La degenerazione progressiva dei comportamenti induce lui (e molti altri) a rimpiangere paradossalmente il vecchio valore della "rispettabilità": per quanto detestabile fosse l’ipocrisia che l’accompagnava, era comunque preferibile alla versione perversa della "trasparenza", intesa come esibizione (con avallo implicito o esplicito) dell’illegalità o della violazione di valori e principi della moralità costituzionale. Condotte che danno il cattivo esempio ed erodono la legittimazione sociale del ceto politico. Contro l’acquiescenza nei confronti del ricorso sistematico alla menzogna, memore degli scritti di Arendt, che mettevano bene a fuoco come essa sia in certa misura connaturata alla politica, ricorre a un argomento "realista": essa ha effetti distruttivi sullo spazio della politica, perché corrode la fiducia dei cittadini "in tempi in cui la produzione di fiducia è indispensabile" per garantire la coesione sociale così come per favorire la stabilità del sistema finanziario.

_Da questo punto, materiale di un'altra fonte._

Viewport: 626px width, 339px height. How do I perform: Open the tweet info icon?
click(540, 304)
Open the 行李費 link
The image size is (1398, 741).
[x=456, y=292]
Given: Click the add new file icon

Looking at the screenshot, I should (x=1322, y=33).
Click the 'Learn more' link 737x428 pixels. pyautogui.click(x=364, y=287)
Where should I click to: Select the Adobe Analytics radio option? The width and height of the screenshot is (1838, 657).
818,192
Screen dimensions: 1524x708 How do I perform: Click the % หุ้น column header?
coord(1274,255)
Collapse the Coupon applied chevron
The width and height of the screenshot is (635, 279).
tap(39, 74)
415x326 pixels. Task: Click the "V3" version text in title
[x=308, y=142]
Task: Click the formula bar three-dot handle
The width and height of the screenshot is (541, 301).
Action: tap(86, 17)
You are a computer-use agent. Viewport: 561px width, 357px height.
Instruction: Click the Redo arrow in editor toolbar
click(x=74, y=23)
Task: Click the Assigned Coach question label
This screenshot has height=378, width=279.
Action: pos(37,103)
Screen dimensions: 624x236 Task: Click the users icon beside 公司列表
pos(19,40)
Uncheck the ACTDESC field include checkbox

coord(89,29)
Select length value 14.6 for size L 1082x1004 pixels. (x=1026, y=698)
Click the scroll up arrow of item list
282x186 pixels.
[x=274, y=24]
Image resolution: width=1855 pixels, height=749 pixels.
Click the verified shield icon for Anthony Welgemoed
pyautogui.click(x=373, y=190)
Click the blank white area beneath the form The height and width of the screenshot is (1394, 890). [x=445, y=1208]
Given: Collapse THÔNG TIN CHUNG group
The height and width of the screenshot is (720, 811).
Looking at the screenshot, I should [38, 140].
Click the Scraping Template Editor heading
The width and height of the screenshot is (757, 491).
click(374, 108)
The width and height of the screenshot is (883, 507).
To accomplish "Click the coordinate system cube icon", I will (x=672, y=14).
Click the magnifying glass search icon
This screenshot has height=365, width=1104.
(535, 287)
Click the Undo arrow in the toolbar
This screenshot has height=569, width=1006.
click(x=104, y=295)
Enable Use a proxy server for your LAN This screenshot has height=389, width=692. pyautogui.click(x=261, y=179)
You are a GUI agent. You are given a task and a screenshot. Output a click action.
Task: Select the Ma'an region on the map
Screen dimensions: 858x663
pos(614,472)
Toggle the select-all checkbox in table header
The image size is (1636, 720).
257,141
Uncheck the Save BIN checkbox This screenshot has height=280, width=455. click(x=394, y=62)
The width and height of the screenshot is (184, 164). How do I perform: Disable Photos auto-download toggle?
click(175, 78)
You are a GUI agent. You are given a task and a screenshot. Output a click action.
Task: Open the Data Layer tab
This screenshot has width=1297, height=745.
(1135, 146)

La sensibilità del laicissimo Rodotà converge con quella evangelica: lo scandalo, come da etimo, skandalon, è una pietra d’inciampo, che ostruisce il cammino e il funzionamento regolare del corpo politico e sociale. Sconcerta riscoprire l’attualità di alcuni vecchi scritti, ma questo dato, avverte il professore, non deve diventare il pretesto per accasciarsi nello sterile fatalismo di quanti considerano la corruzione un dato antropologico a cui arrendersi impotenti. Cresce nei cittadini la fame di "moralismo" per temprare gli eccessi di cinismo e uscire dalla "logica del supermercato". Rodotà esorta a collocarsi in una prospettiva temporale più lunga, raccogliendo la sfida di un lavoro lento e faticoso. Non vi è azione morale senza la consapevolezza e la tentazione del male. L’esistenza, ineliminabile, del negativo è il dato da cui parte l’azione degli uomini di buona volontà: cosciente di essere sempre insufficiente, ma, proprio per questo, sempre necessaria.